Sheila Simon's Candidacy Not Without Political Irony

Irony alert: Paul Simon basically created the separate primary ticket system that gave us Scott Lee Cohen

Sheila Simon, heiress to the most honest name in Illinois politics -- and a large collection of bow ties! -- has joined the list of Democrats angling for the lieutenant governor’s job.

And how ironic is that: it was Sheila Simon's father who made this post-Scott Lee Cohen debacle possible in the first place.

True story. In 1968, when Simon was seven years old, her father served under Republican Governor Richard Ogilvie.

“We loaded up a car with ‘Paul Simon for Lieutenant Governor’ painted on the side, and spent the summer driving around the state,” Simon recalled Tuesday. “It was one of those old station wagons with wood.”

Paul Simon won, but the Lt. Gov/Gov relationship was strained. So strained, in fact, that Simon had to promise not to appoint a senator if one dropped dead while the governor was out of state.

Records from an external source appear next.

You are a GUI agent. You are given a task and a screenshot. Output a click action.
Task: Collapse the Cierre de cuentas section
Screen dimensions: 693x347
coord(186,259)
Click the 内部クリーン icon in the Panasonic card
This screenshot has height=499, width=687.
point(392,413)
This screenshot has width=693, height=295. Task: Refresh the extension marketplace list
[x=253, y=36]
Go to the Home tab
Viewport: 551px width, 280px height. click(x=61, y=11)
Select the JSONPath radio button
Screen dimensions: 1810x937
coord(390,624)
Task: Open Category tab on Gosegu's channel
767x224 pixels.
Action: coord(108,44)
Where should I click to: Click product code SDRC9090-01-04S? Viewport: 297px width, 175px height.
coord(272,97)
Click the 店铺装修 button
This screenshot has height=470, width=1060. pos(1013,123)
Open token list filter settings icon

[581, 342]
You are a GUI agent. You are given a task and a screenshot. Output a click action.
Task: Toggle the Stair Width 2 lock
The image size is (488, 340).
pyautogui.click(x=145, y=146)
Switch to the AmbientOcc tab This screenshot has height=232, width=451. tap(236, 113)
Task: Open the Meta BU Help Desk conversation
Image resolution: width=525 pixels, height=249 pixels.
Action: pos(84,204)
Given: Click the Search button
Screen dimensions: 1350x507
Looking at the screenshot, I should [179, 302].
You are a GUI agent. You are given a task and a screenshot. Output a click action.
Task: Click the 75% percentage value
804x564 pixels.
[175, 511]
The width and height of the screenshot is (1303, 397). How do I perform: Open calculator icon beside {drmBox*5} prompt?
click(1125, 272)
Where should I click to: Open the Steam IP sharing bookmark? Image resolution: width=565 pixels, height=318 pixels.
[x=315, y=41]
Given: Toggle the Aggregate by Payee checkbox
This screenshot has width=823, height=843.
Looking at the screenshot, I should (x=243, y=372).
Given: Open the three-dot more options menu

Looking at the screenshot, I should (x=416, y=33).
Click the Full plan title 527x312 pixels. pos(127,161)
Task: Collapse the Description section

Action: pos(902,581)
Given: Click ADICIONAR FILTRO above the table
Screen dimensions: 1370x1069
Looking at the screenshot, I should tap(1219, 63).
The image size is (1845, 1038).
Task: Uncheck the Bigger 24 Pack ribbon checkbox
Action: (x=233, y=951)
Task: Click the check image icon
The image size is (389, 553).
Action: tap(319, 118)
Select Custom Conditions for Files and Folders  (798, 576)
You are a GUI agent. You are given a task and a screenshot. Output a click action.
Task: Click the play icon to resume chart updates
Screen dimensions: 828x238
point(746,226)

The mismatched couple led Illinois to change its constitution, so candidates for governor and lieutenant governor run separately in the primary, but as a team in the general election.

That, of course, is the system that gave us Scott Lee Cohen.

And now the family that created the split primary system may benefit from it -- 42 years later.
 
So far, Simon’s campaign consists of a YouTube video featuring testimonials from her friends in Carbondale, where she teaches law at Southern Illinois University and served a term on the city council.

“I think the number one thing I can add to the ticket is geography,” Simon said, echoing the pitch from her campaign video. “The Republican ticket is spread far and wide across the state. This ‘Chicago versus the rest of the state’ is pitched often, and not necessarily to anyone’s advantage. To hear someone from Carbondale say, ‘Yeah, we have links to Chicago,’ that’s pretty significant.”
 
As lieutenant governor, Simon would continue her reform crusade by promoting a fairer system for drawing congressional districts. The ones we have now look like squids, dumbbells or seahorses.
 
“I’d like to see the districts reflect meaningful geographic units,” she said.
 
Simon's candidacy isn't a long shot, either. Quinn's already appointed Simon to the Illinois Reform Commission, and she was said to be on his short list of replacements after Cohen stepped down last month.

And don't forget: the Democratic Party owes Simon big time.

As the guardian of her father’s political legacy, Simon cut a legendary ad for Barack Obama during the 2004 Democratic primary for Senate, declaring him the heir to the Paul Simon tradition of progressivism and honest government. That ad was the spark that ignited Obama’s surge to the top of the polls. Obama tried to return the favor three years later, campaigning for Simon when she ran for mayor of Carbondale. Simon lost that election.

Maybe that was because she’s too liberal for Little Egypt. Though she could be just right for Illinois.